Over the years, tyres from Chinese manufacturers have been ranked amongst the worst, particularly against their European counter parts. Consistently marked down for performance, wet-braking and handling, a recent study shows that 9 out of the 10 bottom-ranked tyres were manufactured by Chinese brands. On the other hand, they are usually marked fairly well on comfort and wear which are the major priorities in China. The most recent test by Auto Bild that was taken over the summer of 2013, however, saw some changes to these previous results.
The main arena for the test was at Continentals Contidrom test facility in Germany using 205/55 size R 16 tyres on a Volkswagen Golf hatchback.
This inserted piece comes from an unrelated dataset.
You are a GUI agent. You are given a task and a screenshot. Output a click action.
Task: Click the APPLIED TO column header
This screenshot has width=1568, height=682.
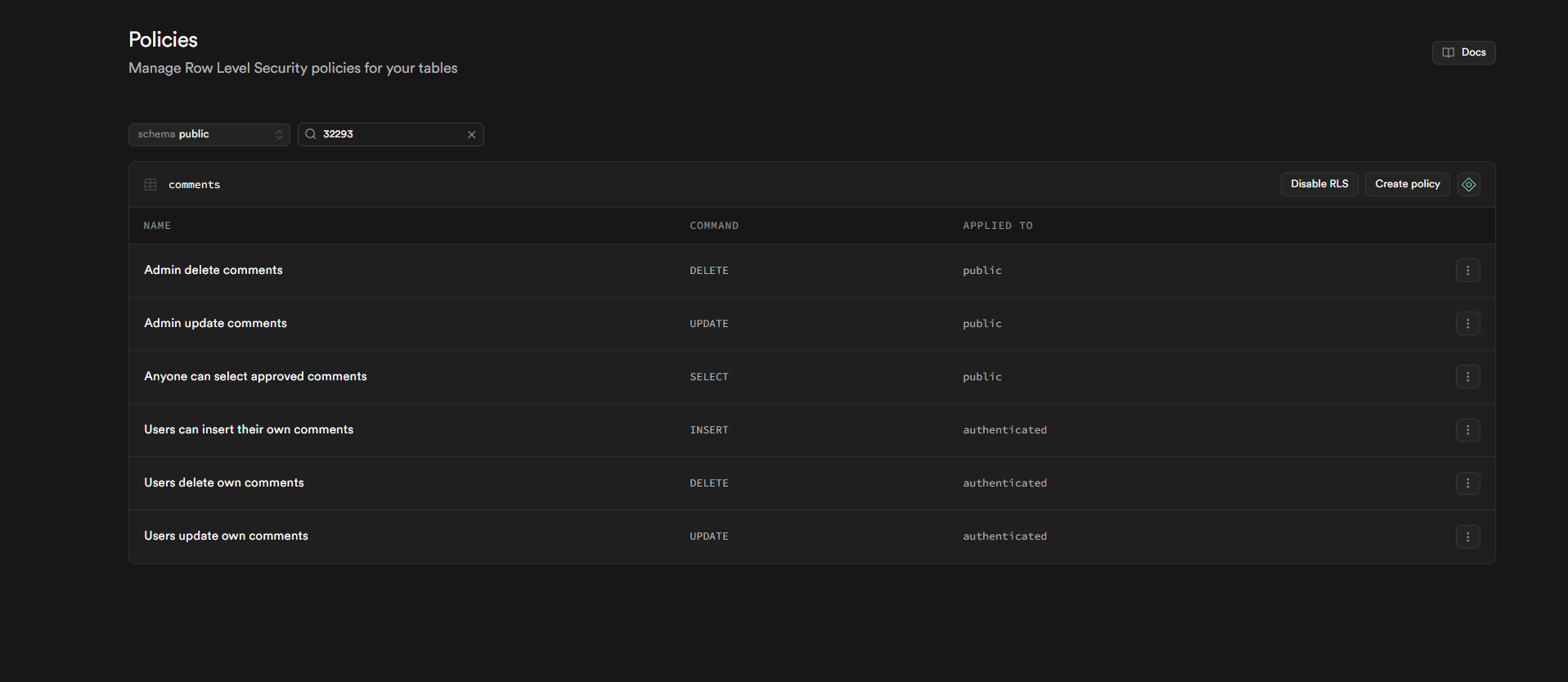pyautogui.click(x=997, y=226)
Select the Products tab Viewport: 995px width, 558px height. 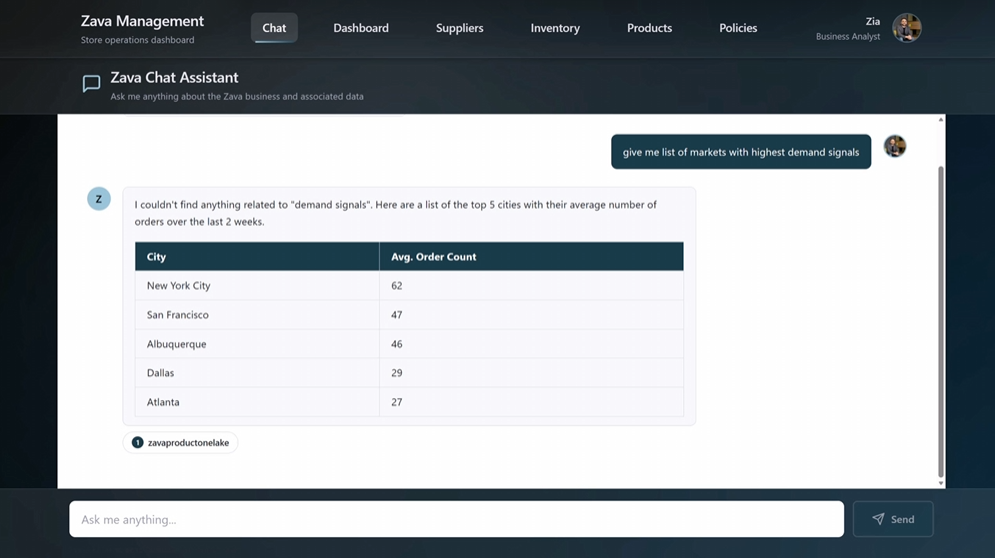tap(649, 28)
The chosen tyres were put through their paces in a selection of tasks. Representing Europe was the ContiPremium Contact 5, which was manufactured especially for Europe. Against the Continental tyre were 10 of the same size tyres from leading competitor manufacturers from Europe, US and China, with the likes of Michelin, Bridgestone and Goodyear headlining. None of the competitor tyres were European: this is not due to Continental’s doing, but a decision made by AutoBild. The ten tyres were solely manufactured for the Chinese market and are not currently sold in the UK, so on paper they shouldn’t be on our roads at all.
How did they do?
The main tests were braking, handling, noise & comfort, as well as braking and moving in wet conditions. It was surprising that the competitor tyres outperformed the Continental tyre in the noise, ride, comfort and durability stakes, although it should have been expected as these manufacturers generally declare their superiority in these categories – this showed where the Asian and American competitors beat the European market Continental Tyre in all of the aforementioned aspects. As soon as the Chinese tyres were taken out of this comfort zone, however, the results changed dramatically.
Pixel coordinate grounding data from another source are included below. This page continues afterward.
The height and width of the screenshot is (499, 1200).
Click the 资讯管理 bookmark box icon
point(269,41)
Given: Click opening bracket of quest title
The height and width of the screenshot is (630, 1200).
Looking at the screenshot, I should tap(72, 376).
The wet braking test separated the ‘men from the boys’. Continental took 45.8M to stop from 61mph; where as the Chinese manufactured Dunlop S1 took a staggering additional 23.7 metres to stop: this was the worst tyre on test. The Chinese market Bridgestone, which won the overall braking test, also won the straight line aquaplaning test with the Dunlop once again at the bottom of the results. After the entire set of wet tests were finished, an average was made with Europe’s Continental taking the lead followed very closely by Bridgestone. There were no surprises that the Dunlop SP Touring T1 came last, failing on the major tests including braking. The one thing to keep in mind is that the Dunlop tyre is not actually created by Goodyear Dunlop and in-fact made in Asia for the Asian market, its also no-coincidence that the tyre scored second best with the external noise, comfort and grip tests. They say that a “Grippy” tyre is naturally a noisy one too – but would you sacrifice grip for comfort and peace?
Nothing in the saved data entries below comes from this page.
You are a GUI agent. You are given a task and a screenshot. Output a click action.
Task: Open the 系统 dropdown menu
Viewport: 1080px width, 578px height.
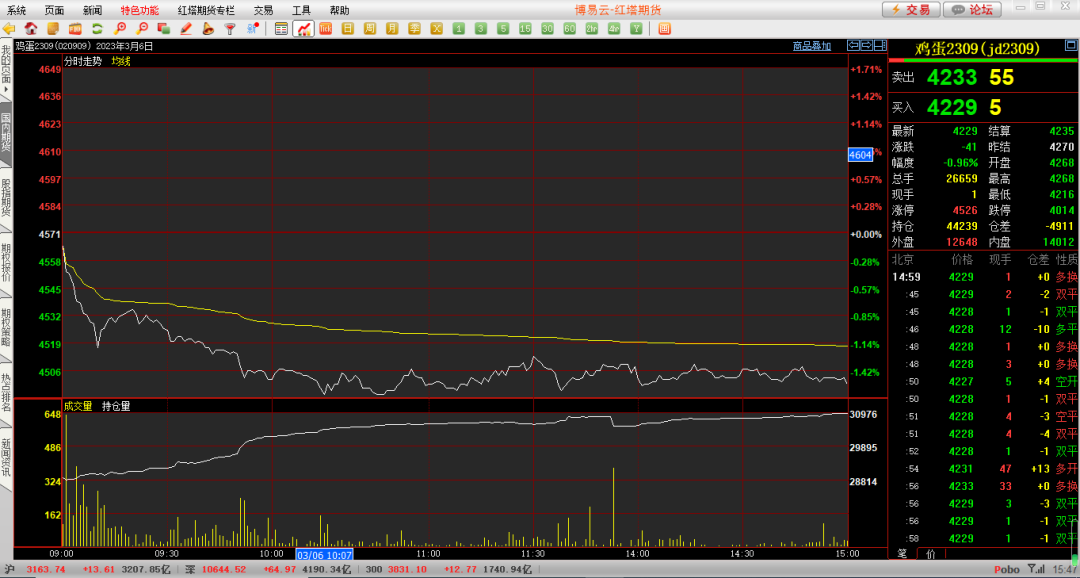coord(17,10)
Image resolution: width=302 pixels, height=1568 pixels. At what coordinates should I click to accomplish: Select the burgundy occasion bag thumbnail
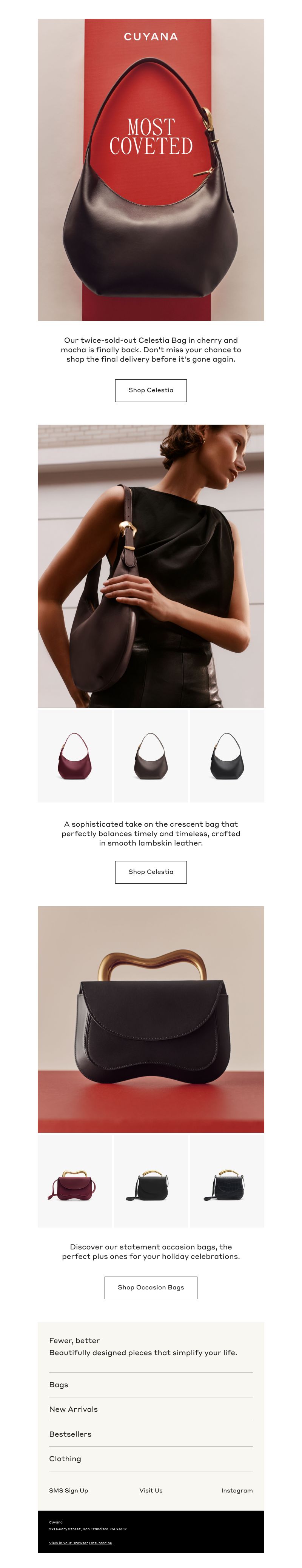click(x=75, y=1181)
What do these Results show?
The test shows that neither Tyre is fit for the other countries. With the Chinese brands not handling very well in wet conditions, but the European tyre not being as durable. The Chinese have set high standards with what they want within their tyres. Durability is the main trait, alongside robustness, as their owners will not forgive a tyre brand that leaves them stranded on the side of the road. If you leave the main cities in China, the roads can get pretty dangerous and rugged so why would the Chinese want or need a tyre that performs best on smooth roads in wet weather? On the other hand, Europe as we all know has its lovely sunny days; then (particularly in the UK), enjoys a nice dose of rain. Many of our roads are better than those in China (although we would argue about the pot holes). But the main outcome seems to be that Chinese tyres are not “bad”, but just slightly behind in the tyre development process – is this through circumstance or choice? Why would the Chinese spend money on R&D in developing tyres that can run very well in the rain all year round, when they only receive it during the Monsoon season?
Perhaps the question we should be asking is: How long will it be until the Chinese can start being real competition in Europe?